Screenshot grounding data:
------------

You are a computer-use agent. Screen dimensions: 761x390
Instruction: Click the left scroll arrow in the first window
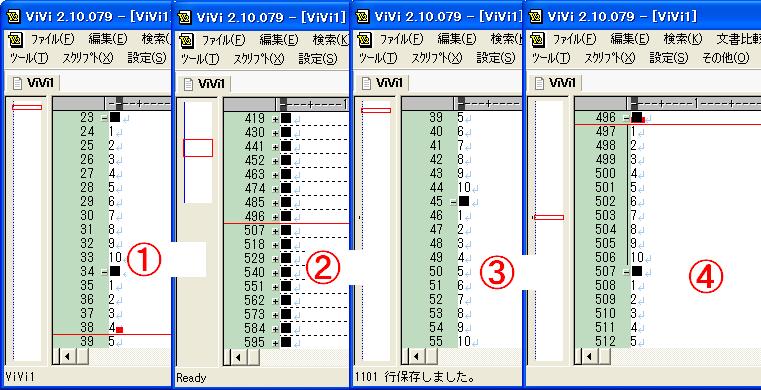pos(67,357)
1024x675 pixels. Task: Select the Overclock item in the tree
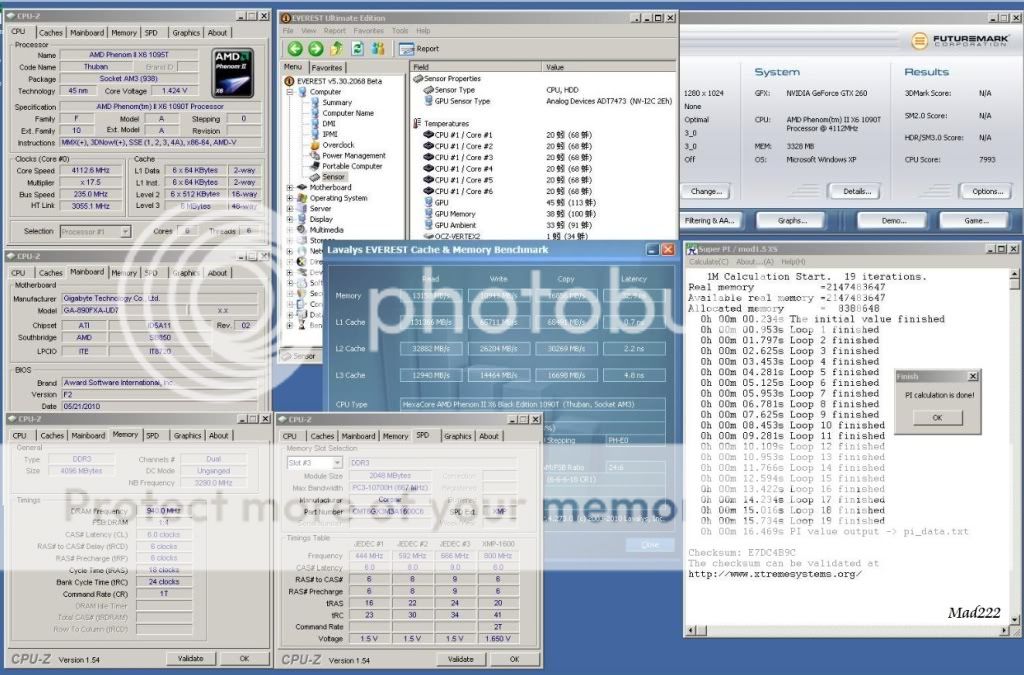pos(338,145)
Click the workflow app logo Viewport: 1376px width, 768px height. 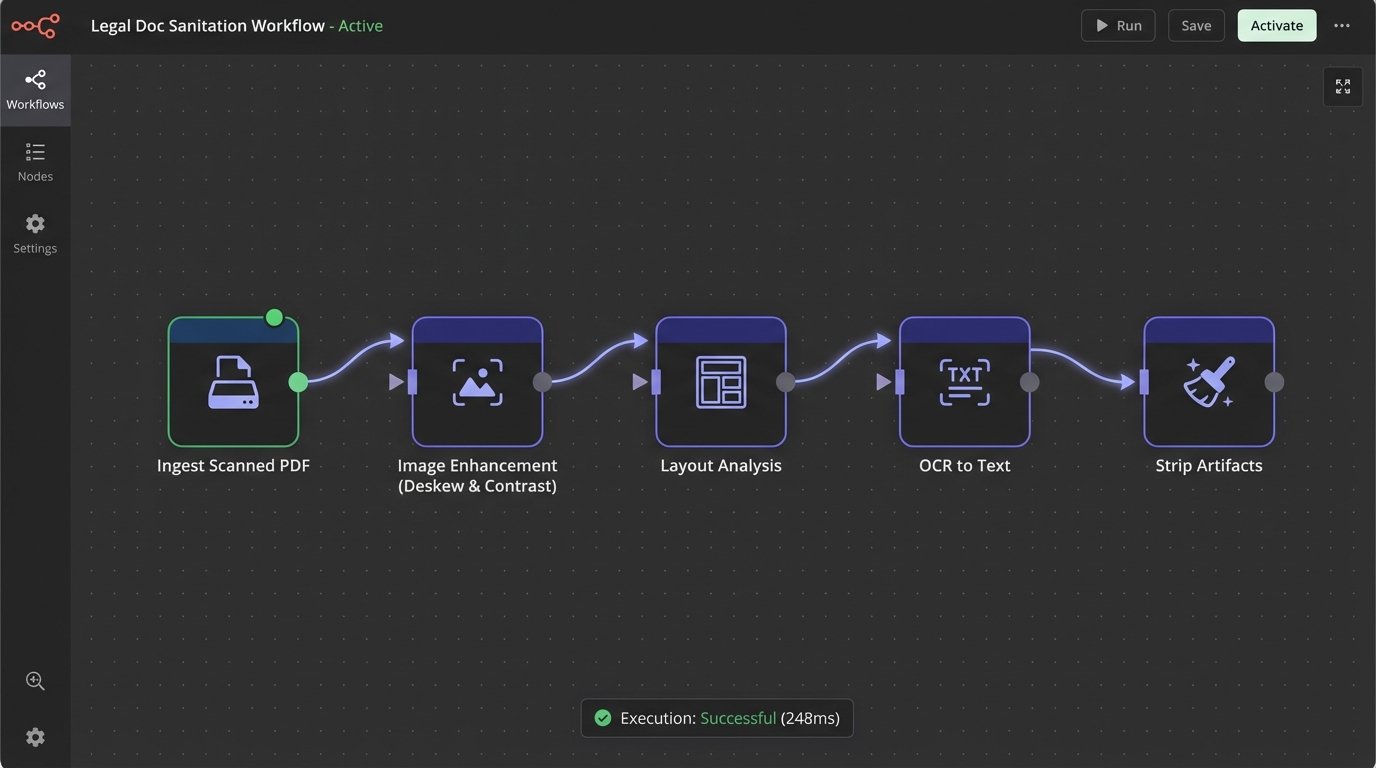35,26
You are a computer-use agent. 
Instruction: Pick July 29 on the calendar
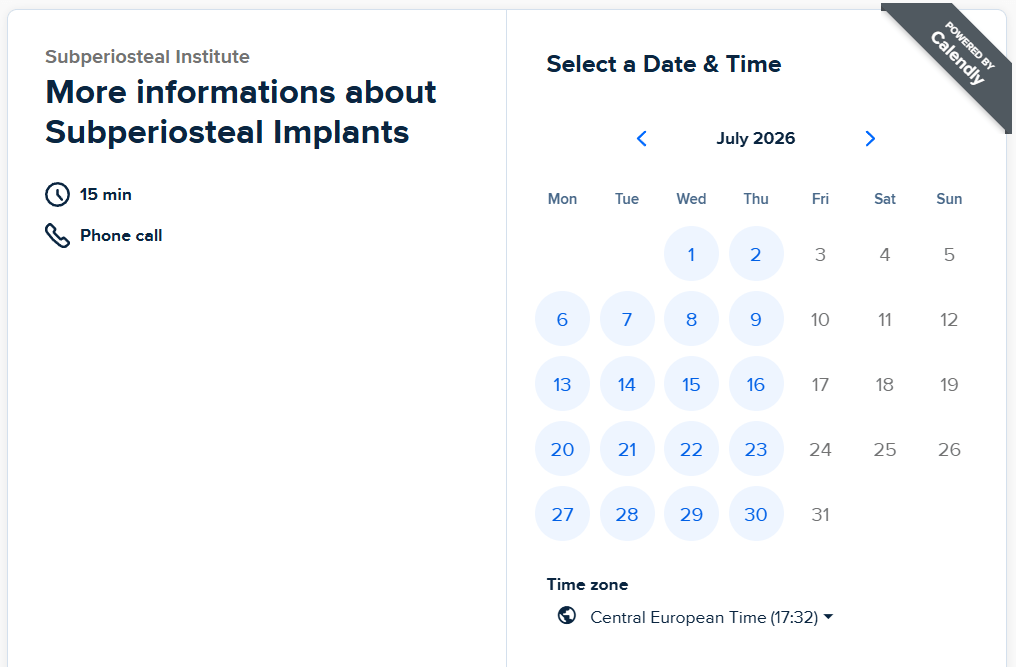tap(691, 513)
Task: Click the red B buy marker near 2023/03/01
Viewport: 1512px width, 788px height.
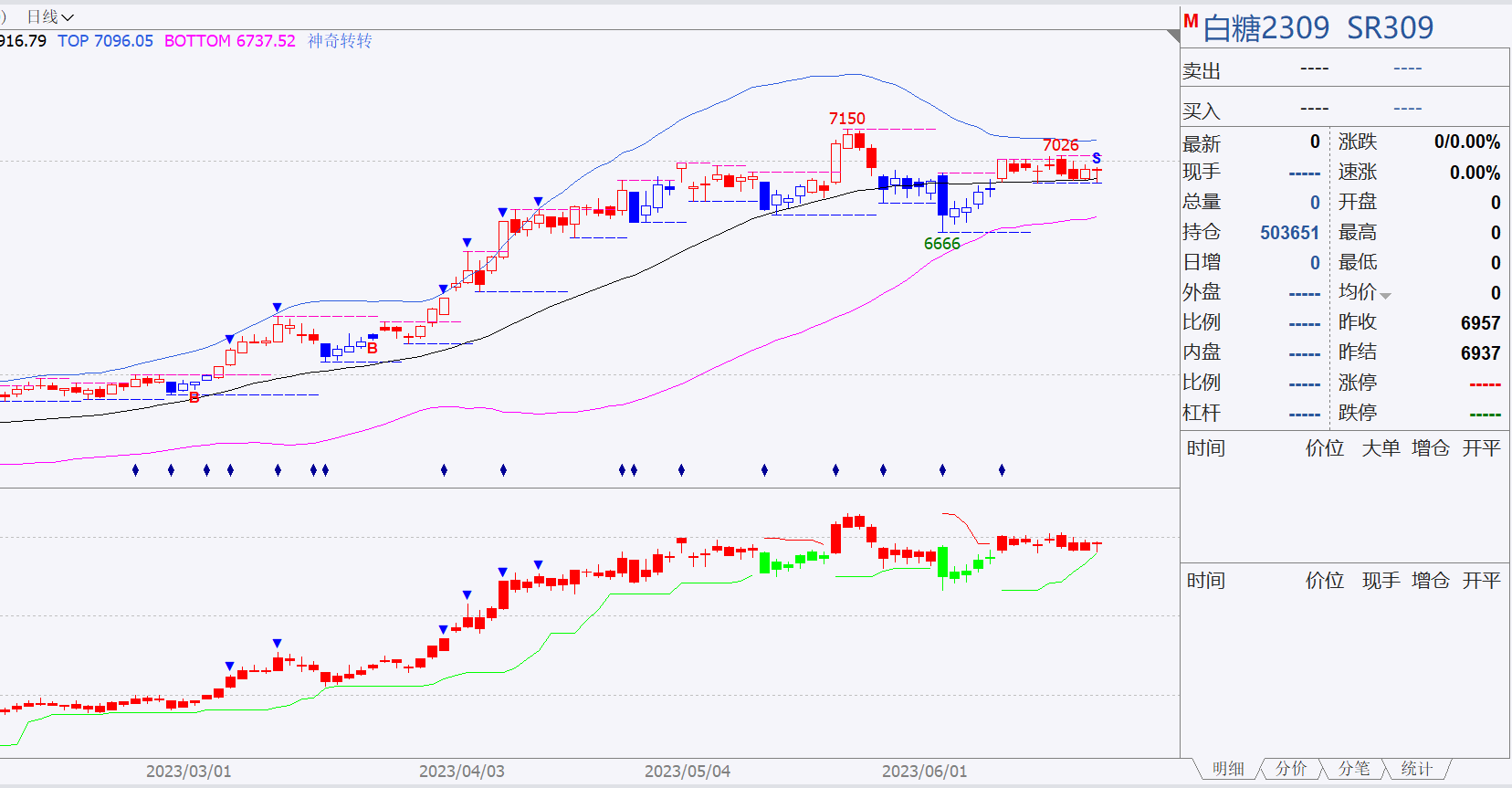Action: tap(194, 397)
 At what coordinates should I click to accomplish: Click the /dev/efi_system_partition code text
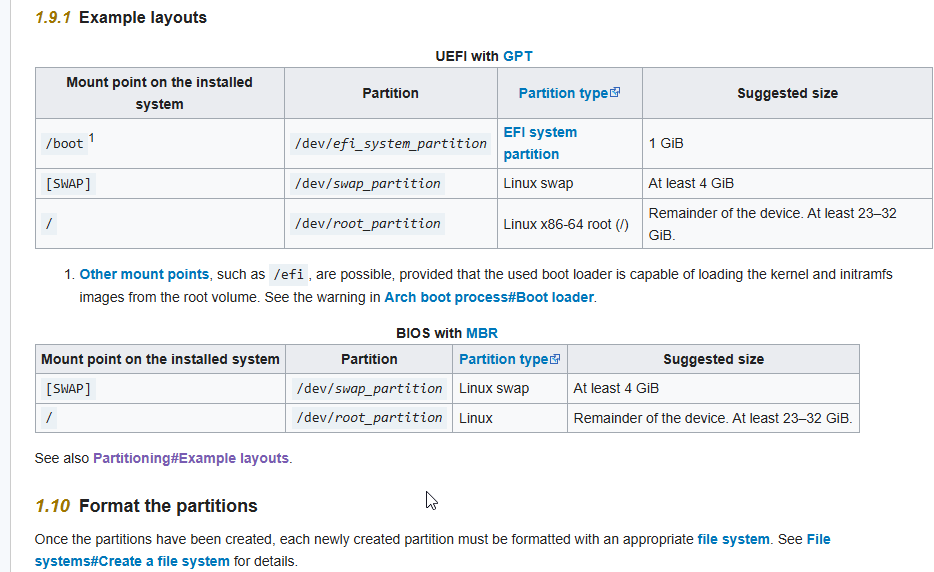pyautogui.click(x=391, y=144)
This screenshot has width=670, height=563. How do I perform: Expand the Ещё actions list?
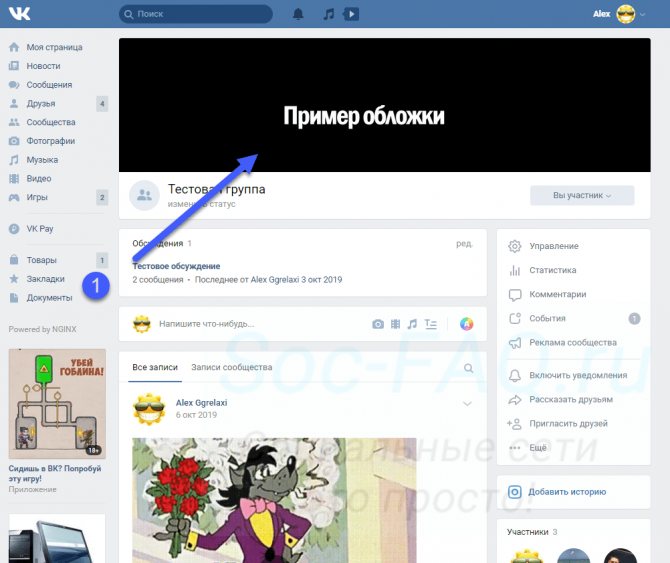click(538, 448)
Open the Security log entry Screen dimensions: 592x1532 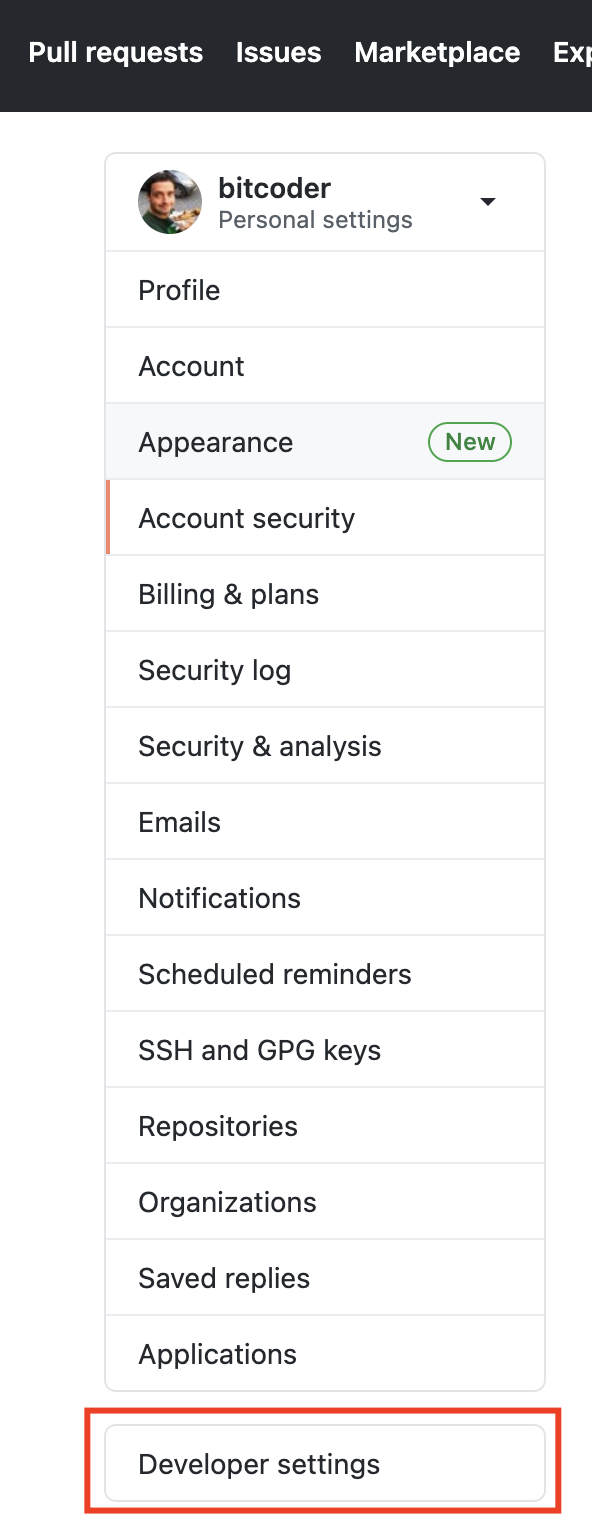click(x=325, y=670)
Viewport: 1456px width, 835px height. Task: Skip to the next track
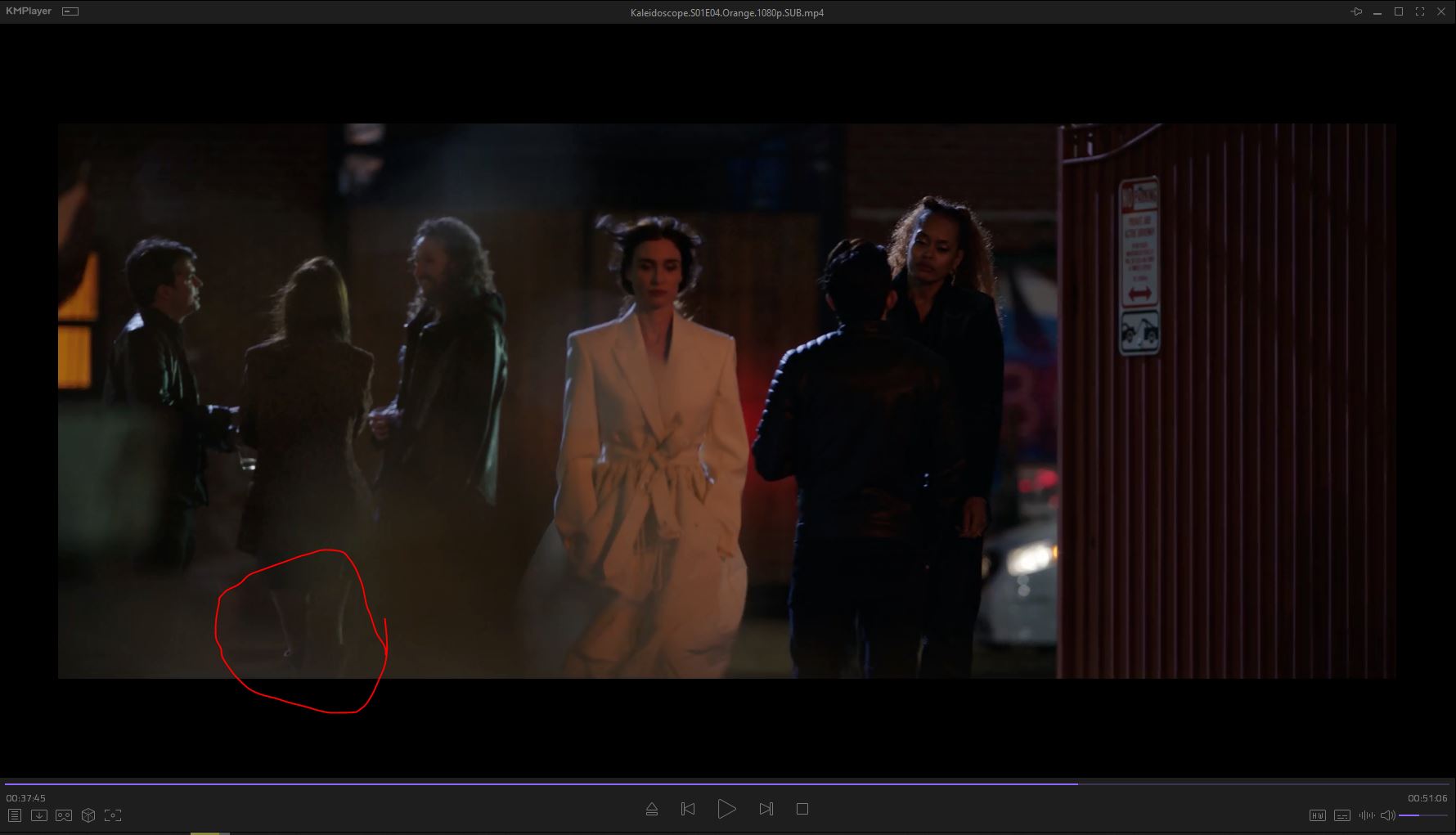[x=766, y=809]
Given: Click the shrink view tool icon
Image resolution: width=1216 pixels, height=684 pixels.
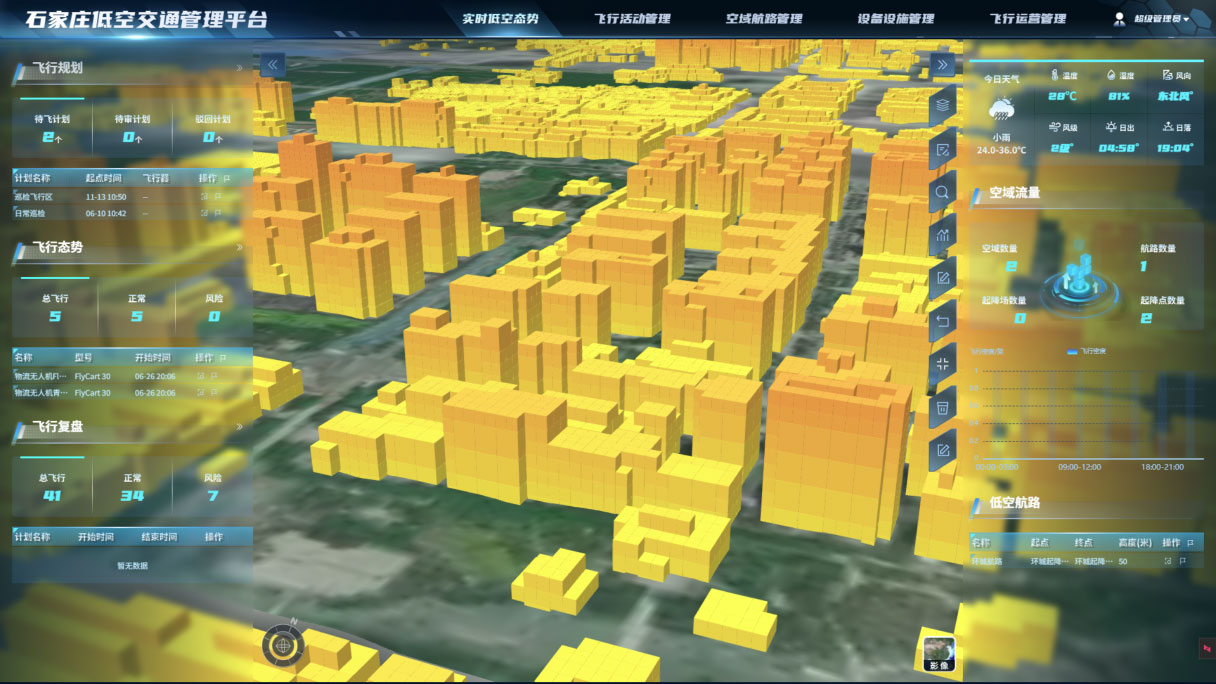Looking at the screenshot, I should click(x=942, y=365).
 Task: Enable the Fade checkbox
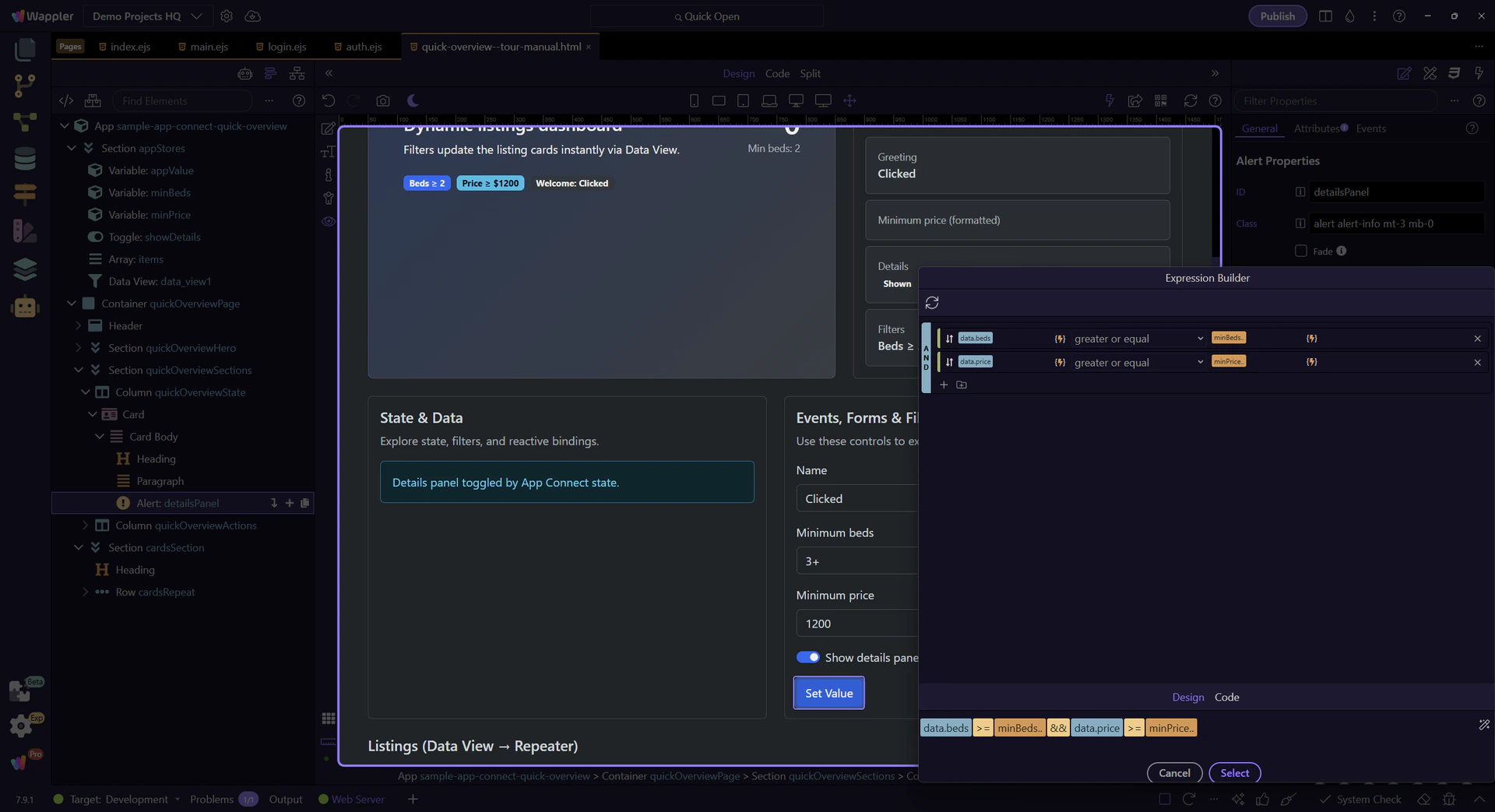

------------

What is expected —
What the answer needs is every line from the data above with "agent" in it.

Result of the exercise —
You are a computer-use agent. Screen dimensions: 761x390
You are a computer-use agent. 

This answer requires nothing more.